:: Exercise instructions ::
In the listing below, find the line containing "Given: Switch to the home tab" and the line containing "Screen dimensions: 1280x780". Repeat exactly those two lines and every line between them, nothing more.

:: Excerpted data ::
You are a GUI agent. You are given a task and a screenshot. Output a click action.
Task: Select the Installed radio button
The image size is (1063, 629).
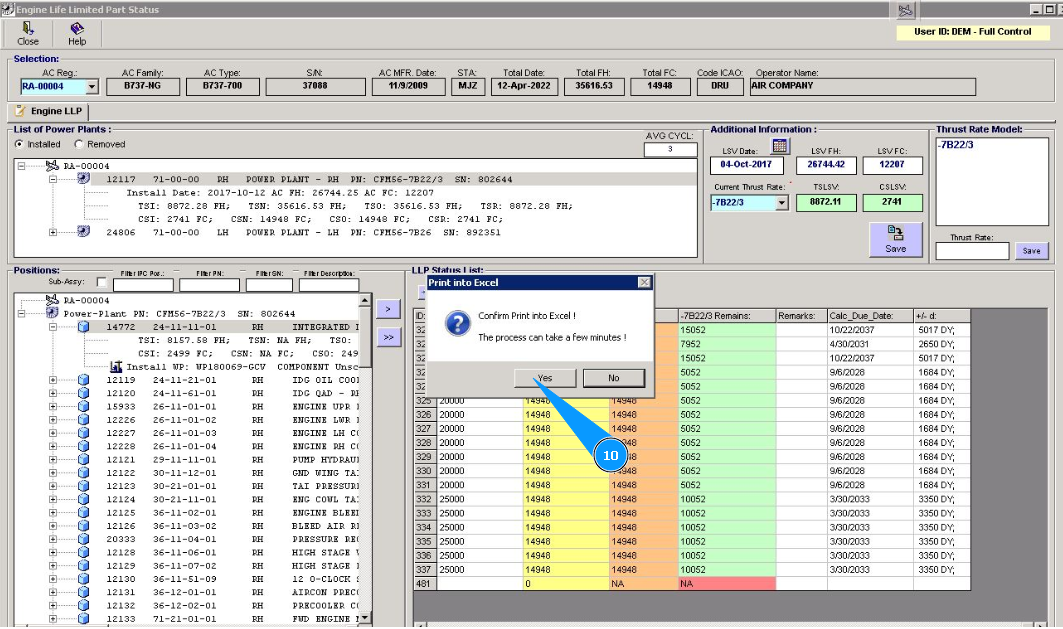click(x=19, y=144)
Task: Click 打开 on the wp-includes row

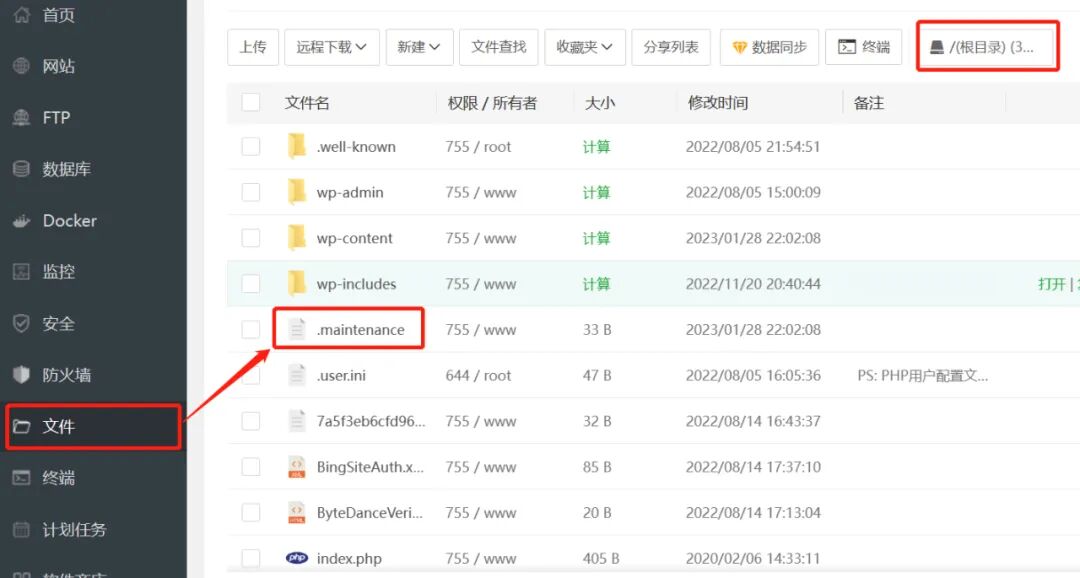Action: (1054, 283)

---

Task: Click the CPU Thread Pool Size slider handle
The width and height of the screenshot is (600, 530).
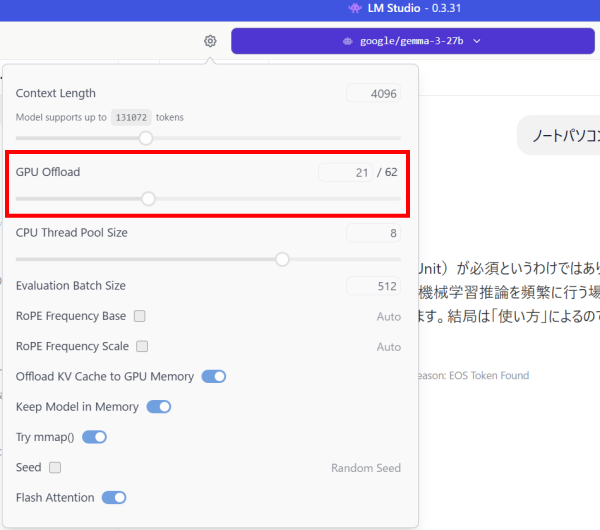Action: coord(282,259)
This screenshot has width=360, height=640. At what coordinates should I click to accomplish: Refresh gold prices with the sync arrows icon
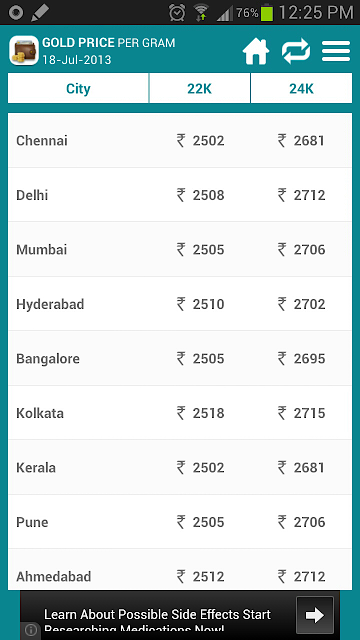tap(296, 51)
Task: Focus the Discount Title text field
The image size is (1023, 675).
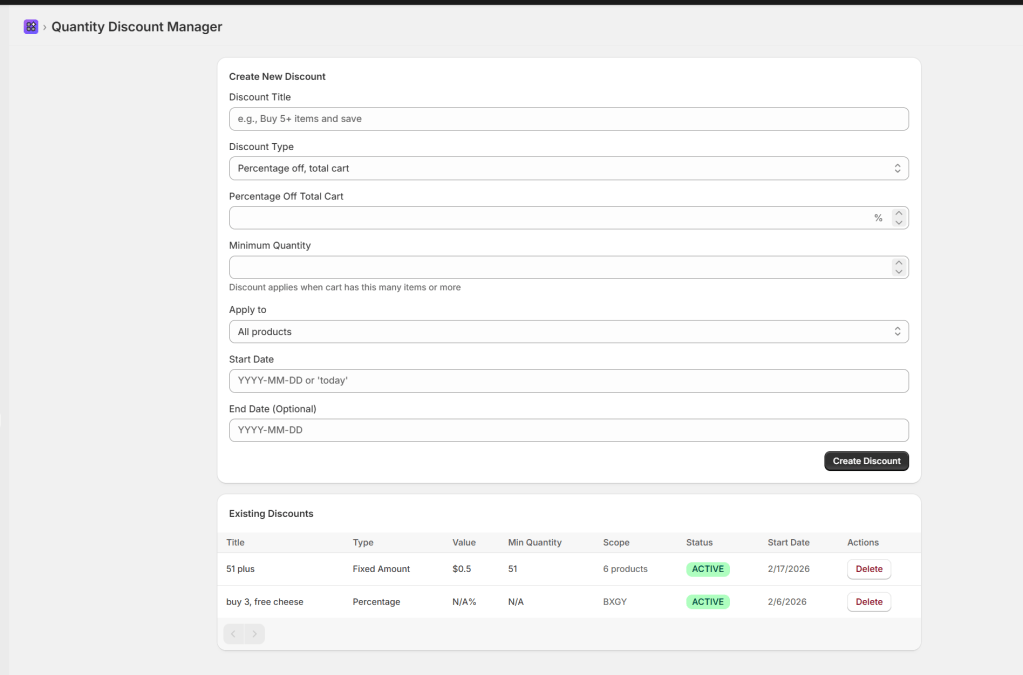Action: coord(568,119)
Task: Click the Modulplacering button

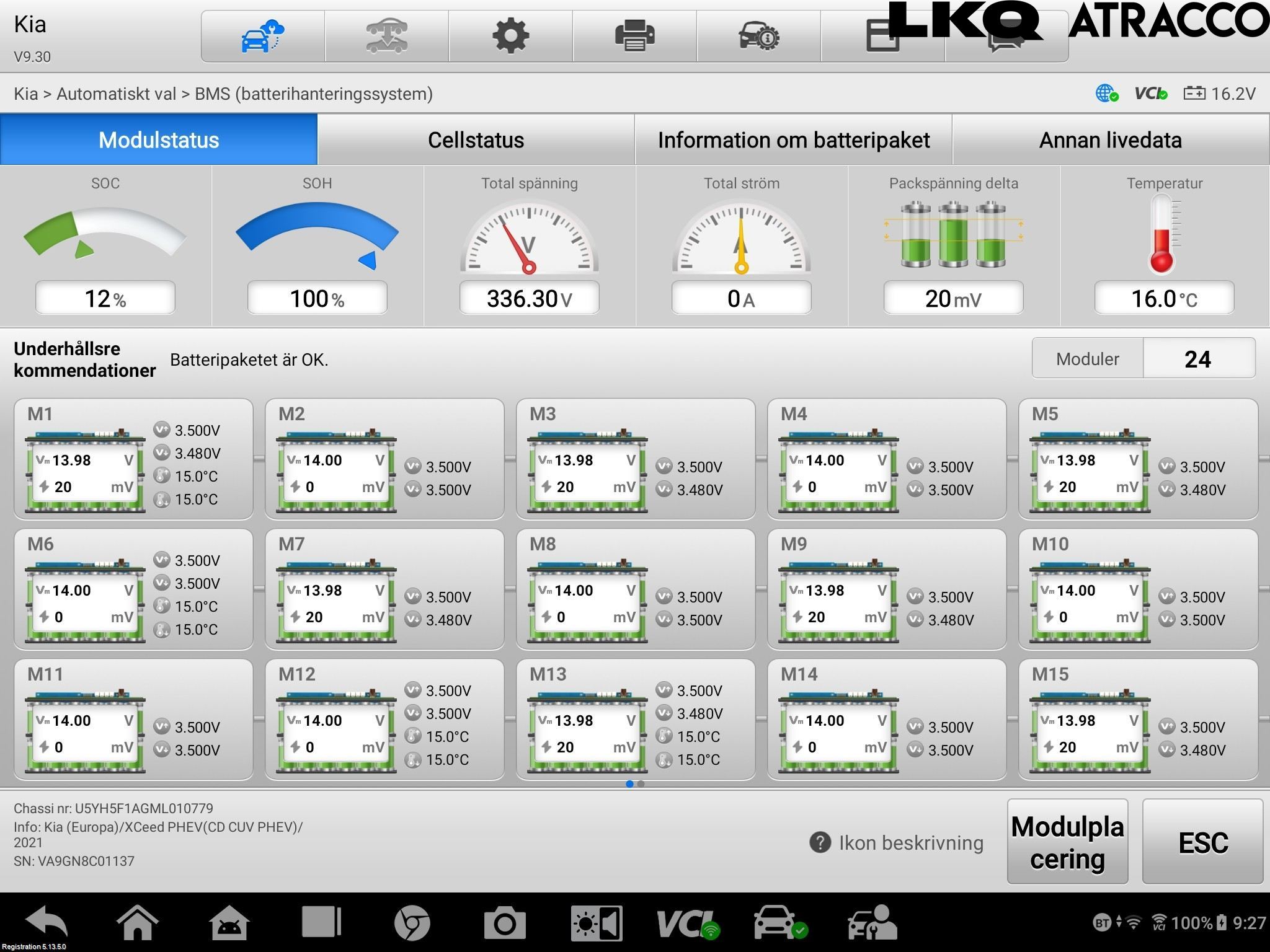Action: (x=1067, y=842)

---

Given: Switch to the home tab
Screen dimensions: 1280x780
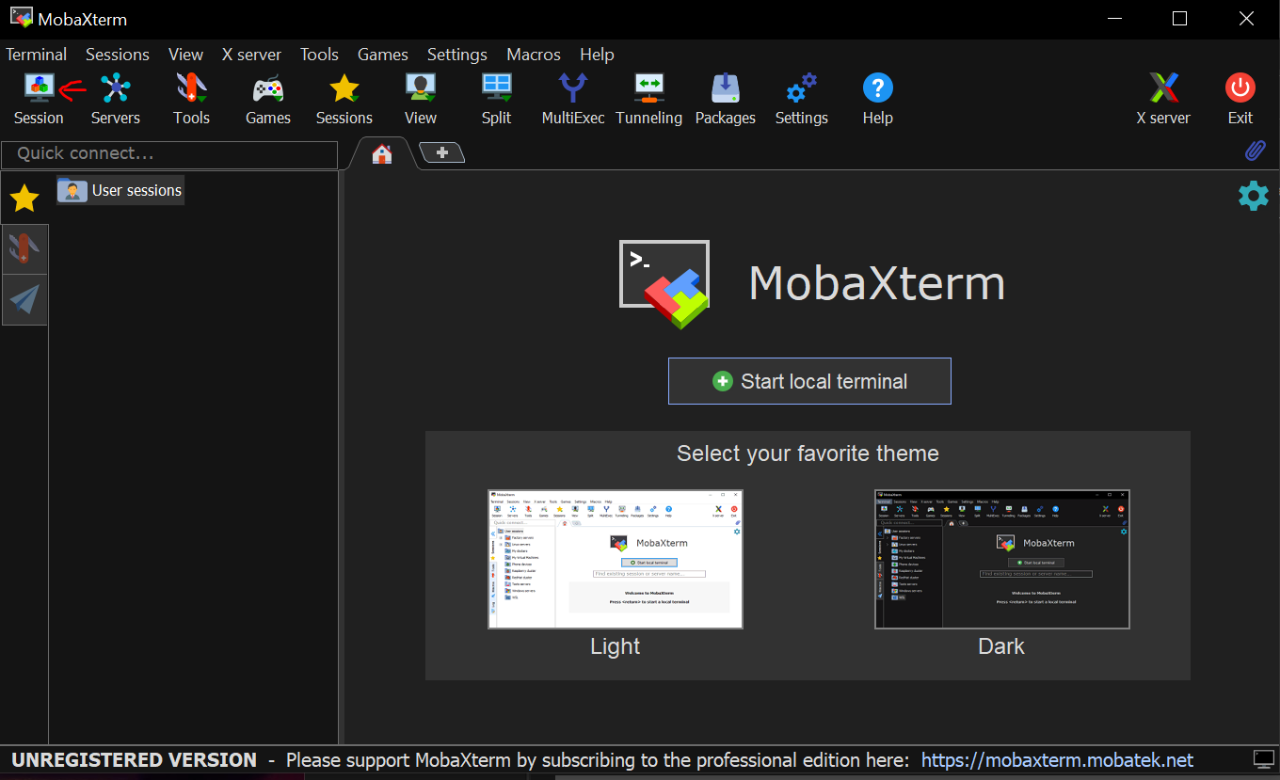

:: Answer ::
Given: Switch to the home tab
Screen dimensions: 1280x780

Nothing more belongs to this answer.